Recast the stretch of the data below from the line containing "beside the 28 box" through the line containing "click(x=470, y=306)" as a numbered list, leaving out blank lines. Include only those lines, both ends included.
********************
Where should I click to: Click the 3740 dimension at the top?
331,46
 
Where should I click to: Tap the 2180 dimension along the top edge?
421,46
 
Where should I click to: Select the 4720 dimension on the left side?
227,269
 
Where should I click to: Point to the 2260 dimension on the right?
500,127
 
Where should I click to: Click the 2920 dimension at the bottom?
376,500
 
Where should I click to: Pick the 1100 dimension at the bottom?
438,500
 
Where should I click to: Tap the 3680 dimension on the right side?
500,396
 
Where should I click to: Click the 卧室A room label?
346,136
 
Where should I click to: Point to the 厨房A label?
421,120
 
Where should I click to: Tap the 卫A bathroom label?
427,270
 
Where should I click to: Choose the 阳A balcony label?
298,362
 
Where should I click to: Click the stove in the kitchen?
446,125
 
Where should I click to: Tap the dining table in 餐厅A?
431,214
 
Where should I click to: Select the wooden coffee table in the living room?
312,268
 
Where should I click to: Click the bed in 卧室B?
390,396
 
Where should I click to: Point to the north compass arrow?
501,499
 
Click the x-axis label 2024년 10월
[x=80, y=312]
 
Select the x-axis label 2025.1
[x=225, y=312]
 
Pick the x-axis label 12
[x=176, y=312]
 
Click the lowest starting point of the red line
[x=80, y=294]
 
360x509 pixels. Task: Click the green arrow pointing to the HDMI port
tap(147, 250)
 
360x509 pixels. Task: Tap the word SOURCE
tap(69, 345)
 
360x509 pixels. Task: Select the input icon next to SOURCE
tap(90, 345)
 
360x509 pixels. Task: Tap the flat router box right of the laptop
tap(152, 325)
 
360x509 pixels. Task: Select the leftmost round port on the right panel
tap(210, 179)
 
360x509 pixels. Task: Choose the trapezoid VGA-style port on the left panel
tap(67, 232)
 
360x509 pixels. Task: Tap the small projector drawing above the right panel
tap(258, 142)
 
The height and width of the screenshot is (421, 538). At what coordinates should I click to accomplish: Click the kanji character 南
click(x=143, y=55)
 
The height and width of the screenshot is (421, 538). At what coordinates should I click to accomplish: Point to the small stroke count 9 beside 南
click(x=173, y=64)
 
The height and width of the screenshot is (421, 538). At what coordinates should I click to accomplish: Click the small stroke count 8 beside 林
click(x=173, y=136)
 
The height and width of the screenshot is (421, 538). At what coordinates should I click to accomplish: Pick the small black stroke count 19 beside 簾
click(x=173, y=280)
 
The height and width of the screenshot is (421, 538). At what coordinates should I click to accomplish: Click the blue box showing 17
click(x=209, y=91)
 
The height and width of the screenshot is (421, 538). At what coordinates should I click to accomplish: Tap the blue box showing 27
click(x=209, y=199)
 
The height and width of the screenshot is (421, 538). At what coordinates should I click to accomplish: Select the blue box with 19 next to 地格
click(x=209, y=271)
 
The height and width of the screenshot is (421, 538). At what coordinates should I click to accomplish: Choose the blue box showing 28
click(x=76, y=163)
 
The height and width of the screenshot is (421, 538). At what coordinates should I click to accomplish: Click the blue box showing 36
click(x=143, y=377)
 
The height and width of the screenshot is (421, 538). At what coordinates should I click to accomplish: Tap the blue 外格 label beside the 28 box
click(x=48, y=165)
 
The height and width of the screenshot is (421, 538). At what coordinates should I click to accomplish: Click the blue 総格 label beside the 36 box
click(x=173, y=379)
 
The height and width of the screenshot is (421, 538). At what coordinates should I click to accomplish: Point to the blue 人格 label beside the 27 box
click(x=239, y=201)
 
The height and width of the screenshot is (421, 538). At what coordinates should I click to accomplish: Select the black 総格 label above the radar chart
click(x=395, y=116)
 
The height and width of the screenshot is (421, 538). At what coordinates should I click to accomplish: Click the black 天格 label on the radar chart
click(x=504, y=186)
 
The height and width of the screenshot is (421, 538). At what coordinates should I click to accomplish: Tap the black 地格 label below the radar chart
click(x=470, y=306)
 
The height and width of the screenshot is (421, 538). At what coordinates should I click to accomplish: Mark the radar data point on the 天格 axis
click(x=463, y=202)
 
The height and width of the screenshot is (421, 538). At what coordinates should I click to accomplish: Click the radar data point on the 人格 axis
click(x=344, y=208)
********************
Task output -
1. The height and width of the screenshot is (421, 538). At what coordinates should I click to accomplish: Tap the blue 外格 label beside the 28 box
2. click(x=48, y=165)
3. The height and width of the screenshot is (421, 538). At what coordinates should I click to accomplish: Click the blue 総格 label beside the 36 box
4. click(x=173, y=379)
5. The height and width of the screenshot is (421, 538). At what coordinates should I click to accomplish: Point to the blue 人格 label beside the 27 box
6. click(x=239, y=201)
7. The height and width of the screenshot is (421, 538). At what coordinates should I click to accomplish: Select the black 総格 label above the radar chart
8. click(x=395, y=116)
9. The height and width of the screenshot is (421, 538). At what coordinates should I click to accomplish: Click the black 天格 label on the radar chart
10. click(x=504, y=186)
11. The height and width of the screenshot is (421, 538). At what coordinates should I click to accomplish: Tap the black 地格 label below the radar chart
12. click(x=470, y=306)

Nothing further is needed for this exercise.